*** Exercise data Section Begins ***
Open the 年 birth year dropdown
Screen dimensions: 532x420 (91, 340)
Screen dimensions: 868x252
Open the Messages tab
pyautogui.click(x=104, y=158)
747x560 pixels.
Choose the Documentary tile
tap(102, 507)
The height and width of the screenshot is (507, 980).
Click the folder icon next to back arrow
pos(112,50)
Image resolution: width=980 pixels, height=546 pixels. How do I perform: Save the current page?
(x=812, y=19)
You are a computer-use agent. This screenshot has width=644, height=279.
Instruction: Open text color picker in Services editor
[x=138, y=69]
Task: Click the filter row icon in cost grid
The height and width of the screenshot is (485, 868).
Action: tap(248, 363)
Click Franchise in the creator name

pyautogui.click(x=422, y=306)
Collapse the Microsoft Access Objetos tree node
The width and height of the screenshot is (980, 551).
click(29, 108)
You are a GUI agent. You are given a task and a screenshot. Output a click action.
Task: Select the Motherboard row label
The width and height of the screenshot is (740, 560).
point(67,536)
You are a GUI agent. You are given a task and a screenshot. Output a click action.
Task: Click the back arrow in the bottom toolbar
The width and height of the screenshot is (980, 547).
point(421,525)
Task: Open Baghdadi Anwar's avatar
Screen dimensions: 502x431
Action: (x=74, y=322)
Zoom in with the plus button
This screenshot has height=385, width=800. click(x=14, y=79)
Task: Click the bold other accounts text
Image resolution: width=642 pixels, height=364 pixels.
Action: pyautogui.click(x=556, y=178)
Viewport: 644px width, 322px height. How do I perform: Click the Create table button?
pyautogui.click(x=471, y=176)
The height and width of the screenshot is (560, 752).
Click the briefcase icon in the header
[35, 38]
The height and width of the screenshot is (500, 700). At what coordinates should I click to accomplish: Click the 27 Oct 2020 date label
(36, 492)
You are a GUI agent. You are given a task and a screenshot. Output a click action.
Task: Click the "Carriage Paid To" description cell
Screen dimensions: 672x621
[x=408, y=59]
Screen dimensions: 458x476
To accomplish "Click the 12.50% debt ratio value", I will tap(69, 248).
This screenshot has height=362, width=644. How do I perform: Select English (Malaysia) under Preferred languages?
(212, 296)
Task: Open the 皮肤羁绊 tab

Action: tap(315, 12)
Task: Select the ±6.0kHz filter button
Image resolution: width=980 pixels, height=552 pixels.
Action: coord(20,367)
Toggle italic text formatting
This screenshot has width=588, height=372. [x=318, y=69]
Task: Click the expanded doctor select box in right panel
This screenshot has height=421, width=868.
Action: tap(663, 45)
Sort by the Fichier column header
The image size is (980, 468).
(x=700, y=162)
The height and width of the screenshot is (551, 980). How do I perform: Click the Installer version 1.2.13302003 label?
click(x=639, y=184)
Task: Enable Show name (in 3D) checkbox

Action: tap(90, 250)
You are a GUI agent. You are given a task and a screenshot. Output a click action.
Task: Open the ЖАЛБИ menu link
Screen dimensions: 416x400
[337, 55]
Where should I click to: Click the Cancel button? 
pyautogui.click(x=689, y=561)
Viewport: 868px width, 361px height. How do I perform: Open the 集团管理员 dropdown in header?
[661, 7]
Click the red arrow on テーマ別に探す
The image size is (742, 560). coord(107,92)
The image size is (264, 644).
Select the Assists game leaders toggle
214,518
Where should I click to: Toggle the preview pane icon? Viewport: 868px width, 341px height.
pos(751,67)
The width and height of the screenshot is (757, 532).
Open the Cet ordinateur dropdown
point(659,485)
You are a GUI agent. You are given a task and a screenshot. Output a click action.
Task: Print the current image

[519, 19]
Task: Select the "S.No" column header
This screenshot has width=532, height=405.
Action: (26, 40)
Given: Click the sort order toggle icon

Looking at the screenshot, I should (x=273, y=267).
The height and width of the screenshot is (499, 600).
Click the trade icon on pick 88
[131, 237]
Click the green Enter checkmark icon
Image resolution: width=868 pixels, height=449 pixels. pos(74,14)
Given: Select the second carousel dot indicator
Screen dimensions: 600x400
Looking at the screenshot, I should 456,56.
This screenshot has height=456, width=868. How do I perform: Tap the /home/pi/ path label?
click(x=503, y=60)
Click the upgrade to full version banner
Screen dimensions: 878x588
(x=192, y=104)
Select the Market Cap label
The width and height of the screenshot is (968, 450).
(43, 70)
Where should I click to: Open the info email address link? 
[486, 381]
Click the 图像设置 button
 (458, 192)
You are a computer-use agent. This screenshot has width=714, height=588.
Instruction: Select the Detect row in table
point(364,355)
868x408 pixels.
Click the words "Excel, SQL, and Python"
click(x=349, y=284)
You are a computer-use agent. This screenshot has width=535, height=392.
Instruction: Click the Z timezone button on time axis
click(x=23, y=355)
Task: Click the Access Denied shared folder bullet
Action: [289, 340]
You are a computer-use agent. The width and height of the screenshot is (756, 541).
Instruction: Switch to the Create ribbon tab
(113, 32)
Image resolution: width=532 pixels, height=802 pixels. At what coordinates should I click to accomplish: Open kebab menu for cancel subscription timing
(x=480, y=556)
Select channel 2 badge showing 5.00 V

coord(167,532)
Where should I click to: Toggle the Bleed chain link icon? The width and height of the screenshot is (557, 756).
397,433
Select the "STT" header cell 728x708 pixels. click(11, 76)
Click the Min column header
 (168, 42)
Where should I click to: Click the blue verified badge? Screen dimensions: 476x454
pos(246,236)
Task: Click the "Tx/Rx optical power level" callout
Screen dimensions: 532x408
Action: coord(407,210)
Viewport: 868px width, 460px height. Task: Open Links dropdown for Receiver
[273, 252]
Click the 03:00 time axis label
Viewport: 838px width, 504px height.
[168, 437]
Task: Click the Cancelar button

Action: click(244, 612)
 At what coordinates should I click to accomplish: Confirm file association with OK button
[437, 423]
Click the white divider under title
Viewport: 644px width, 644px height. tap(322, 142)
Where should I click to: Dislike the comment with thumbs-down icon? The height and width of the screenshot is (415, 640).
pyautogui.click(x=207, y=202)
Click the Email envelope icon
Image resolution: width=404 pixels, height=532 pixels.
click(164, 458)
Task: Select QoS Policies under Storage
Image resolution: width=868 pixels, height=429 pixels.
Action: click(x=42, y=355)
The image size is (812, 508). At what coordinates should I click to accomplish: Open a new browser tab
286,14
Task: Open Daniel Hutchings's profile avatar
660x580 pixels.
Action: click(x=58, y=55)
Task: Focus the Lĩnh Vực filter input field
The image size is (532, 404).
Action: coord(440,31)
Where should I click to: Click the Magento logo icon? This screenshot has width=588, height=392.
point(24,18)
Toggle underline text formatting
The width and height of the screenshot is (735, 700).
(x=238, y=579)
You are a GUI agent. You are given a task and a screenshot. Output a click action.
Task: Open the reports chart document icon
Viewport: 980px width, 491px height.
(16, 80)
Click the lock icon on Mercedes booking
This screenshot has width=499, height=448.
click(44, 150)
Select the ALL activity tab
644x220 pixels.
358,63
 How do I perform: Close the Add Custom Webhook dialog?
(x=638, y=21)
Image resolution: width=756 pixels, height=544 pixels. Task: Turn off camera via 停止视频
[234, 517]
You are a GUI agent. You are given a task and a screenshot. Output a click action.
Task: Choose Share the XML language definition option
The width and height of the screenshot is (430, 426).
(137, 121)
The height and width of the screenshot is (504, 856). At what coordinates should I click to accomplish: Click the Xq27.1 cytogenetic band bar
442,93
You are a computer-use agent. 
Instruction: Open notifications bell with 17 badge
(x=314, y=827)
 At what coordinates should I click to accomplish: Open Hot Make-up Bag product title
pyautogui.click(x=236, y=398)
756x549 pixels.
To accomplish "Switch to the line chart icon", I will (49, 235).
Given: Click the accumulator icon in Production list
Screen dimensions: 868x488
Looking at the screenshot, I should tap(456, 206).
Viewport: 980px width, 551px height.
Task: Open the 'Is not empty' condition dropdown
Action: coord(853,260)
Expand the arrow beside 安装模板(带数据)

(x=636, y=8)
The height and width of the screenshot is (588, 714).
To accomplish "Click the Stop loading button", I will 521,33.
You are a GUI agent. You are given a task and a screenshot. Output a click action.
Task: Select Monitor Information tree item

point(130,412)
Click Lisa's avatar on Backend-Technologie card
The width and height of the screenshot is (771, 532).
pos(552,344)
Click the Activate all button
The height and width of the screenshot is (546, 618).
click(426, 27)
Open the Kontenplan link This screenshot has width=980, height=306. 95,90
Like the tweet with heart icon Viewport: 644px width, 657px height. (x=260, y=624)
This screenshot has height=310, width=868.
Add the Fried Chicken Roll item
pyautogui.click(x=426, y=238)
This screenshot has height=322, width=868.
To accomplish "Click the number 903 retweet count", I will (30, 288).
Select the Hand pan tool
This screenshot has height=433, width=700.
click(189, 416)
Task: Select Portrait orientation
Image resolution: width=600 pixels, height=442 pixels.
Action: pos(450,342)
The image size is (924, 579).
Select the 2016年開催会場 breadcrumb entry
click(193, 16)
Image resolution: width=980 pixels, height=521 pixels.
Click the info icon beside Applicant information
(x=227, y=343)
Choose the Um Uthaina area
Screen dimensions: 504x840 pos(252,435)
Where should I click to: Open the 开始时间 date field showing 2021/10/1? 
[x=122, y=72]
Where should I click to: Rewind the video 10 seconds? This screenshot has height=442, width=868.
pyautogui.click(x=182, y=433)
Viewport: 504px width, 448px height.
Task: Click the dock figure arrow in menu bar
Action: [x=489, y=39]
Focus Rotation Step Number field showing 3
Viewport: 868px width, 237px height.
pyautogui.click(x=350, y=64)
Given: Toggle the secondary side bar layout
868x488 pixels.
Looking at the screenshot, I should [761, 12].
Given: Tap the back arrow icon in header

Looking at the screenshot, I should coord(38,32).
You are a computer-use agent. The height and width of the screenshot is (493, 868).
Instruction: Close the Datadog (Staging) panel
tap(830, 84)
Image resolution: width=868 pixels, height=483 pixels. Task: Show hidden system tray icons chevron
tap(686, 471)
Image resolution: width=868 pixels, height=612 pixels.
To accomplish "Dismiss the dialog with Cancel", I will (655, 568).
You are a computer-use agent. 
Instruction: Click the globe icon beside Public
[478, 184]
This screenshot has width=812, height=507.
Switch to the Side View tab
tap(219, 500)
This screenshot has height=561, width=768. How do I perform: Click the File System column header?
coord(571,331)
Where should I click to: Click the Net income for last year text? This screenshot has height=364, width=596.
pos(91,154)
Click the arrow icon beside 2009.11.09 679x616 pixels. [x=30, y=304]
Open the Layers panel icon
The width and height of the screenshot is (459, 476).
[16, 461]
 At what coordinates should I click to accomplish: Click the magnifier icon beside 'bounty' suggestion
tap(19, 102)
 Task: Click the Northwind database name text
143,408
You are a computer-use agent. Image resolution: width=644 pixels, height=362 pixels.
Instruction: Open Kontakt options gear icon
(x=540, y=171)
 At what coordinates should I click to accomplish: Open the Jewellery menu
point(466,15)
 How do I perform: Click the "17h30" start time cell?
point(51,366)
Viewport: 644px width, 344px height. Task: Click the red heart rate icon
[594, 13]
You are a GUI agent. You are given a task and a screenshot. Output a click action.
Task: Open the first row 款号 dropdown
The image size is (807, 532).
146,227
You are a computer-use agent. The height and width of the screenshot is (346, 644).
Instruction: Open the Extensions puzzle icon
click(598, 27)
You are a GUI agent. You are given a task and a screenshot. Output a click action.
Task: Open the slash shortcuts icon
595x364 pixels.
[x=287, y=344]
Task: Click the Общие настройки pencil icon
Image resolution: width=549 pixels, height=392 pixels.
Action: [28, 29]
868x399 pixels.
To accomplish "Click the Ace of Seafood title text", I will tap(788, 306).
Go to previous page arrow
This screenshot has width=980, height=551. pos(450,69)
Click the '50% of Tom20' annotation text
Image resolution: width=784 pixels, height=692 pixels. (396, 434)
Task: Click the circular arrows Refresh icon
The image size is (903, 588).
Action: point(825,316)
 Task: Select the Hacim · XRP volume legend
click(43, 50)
*** Exercise data Section Ends ***
Say how many lines of the data include the string "computer". Nothing other than the number should be given.

9